La Région du Centre-Sud
La Région du Centre-Sud

C’est avec surprise que le Mouvement Justice (MJN) pour le Nahouri apprend que la présidence du conseil régional du Centre-Sud est à nouveau occupée par un conseiller régional de la province du Zoundwéogo et que les première-et deuxième vice-présidences sont revenues respectivement à des conseillers du Bazéga et du Nahouri. Le MJN rappelle que depuis la création des conseils régionaux, la présidence de l’institution dans le Centre-Sud a toujours été occupée par soit le Bazéga soit par le Zoundwéogo. Des trois provinces constituant la région du Centre-Sud, seul le Nahouri, jusque-là, n’a jamais eu le privilège d’assumer la fonction de la présidence du Conseil régional. C’est donc tout naturellement que pour ce mandat-ci, les fils et filles du Nahouri s’attendaient à ce qu’au nom de la fraternité, de l’entente et de l’élégance politique, les provinces du Bazèga et du Zoundwéogo, par accord consensuel, acceptent que ce soit le tour du Nahouri d’occuper la présidence du Conseil régional. Au lieu de cela, c’est la gourmandise politique et la raison du plus fort qui ont prévalu.

En effet, le Zoundwéogo, non content d’abriter le siège de la région et fort de sa puissance et de son autorité politique, a dicté une fois de plus sa loi, refusant le principe d’une présidence tournante qui est pourtant un mode revêtant plus d’un avantage et qui est en cours dans nombre de pays et d’institutions.

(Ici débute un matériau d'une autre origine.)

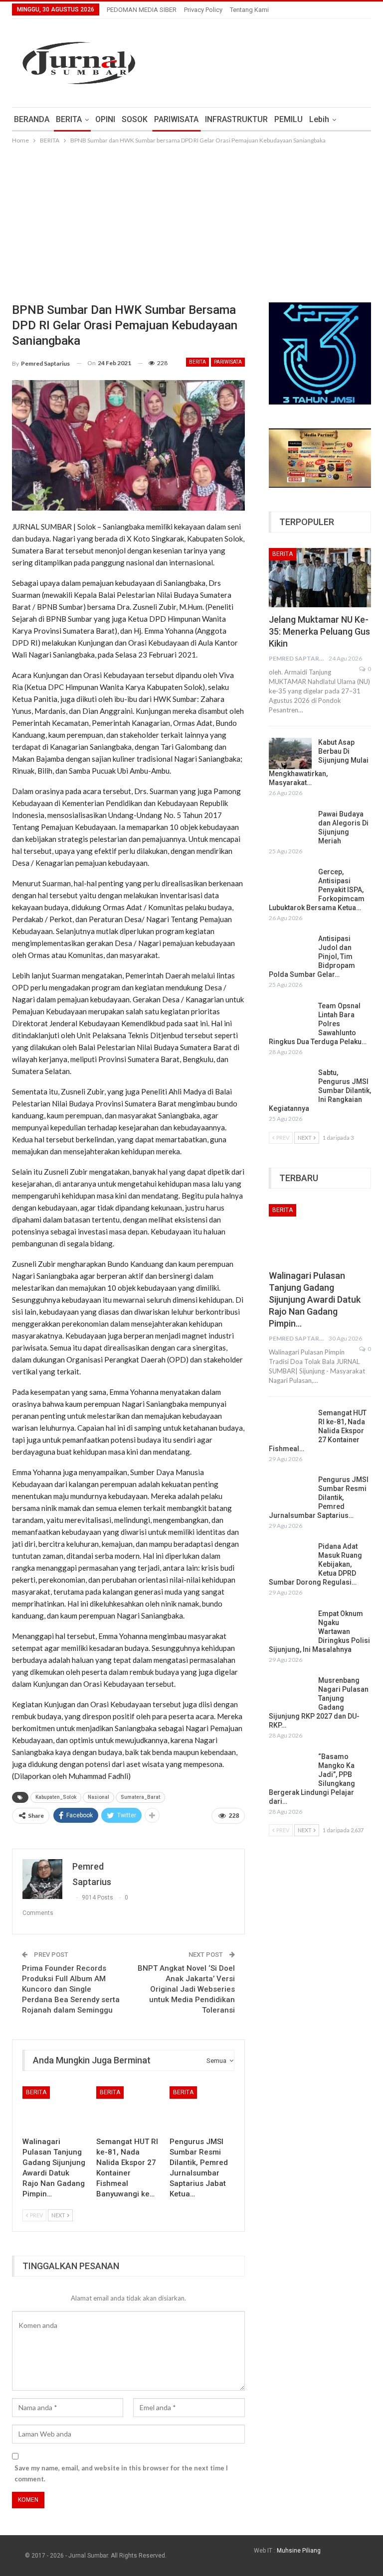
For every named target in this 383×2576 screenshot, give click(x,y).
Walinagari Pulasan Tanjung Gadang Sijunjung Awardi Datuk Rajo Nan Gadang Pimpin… (315, 1299)
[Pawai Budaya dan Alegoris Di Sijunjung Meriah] (290, 825)
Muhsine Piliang (299, 2550)
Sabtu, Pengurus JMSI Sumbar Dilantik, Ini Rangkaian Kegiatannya (320, 1090)
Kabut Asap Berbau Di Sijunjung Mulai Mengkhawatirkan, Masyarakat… (319, 762)
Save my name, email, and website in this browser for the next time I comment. (121, 2473)
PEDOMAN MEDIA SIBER (142, 9)
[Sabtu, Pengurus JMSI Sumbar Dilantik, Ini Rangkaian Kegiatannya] (290, 1084)
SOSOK (135, 119)
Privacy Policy (203, 9)
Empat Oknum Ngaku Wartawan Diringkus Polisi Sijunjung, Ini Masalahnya (319, 1631)
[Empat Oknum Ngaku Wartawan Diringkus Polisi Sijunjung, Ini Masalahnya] (290, 1625)
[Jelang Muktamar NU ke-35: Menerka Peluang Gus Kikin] (320, 577)
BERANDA (31, 119)
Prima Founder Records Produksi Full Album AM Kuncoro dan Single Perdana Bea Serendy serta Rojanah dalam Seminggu (71, 1989)
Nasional (98, 1797)
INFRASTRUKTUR (236, 119)
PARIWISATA (176, 119)
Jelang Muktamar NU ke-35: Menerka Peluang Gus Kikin (319, 631)
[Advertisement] (191, 220)
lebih (319, 119)
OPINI (105, 119)
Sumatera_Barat (140, 1797)
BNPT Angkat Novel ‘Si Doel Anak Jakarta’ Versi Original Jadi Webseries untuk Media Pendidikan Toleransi (186, 1989)
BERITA (69, 119)
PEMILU (288, 119)
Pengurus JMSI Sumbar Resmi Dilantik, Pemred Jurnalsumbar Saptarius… (319, 1497)
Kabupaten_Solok (55, 1797)
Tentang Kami (249, 9)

La présidence tournante permet en effet à «des minorités d’accéder au pouvoir et de faire prévaloir leur point de vue». Mais elle permet surtout de renforcer la cohésion et l’unité et de renforcer l’intégration au sein d’un pays, d’une région, d’une communauté ou d’une institution. C’est parce que le mode de la présidence tournante renferme des valeurs de paix et d’entente qu’elle est appliquée un peu partout dans le monde. Dans les Îles Comores par exemple, la présidence est assurée à tour de rôle par chacune des îles de la plus grande à la plus petite de l’Union de ces îles. La présidence de l’Union Africaine et de l’Union Européenne est tournante pour favoriser l’équité et l’unité et pour donner aux pays à faible population la possibilité d’avoir une influence sur les décisions prises au sein de ces institutions. Même la présidence du tout-puissant Conseil de sécurité des Nations-Unies est tournante. C’est ce qui a permis au Burkina Faso d’être un membre non permanent de ce redoutable conseil pour la période 2008-2009 et même d’en tenir les rênes pendant un mois.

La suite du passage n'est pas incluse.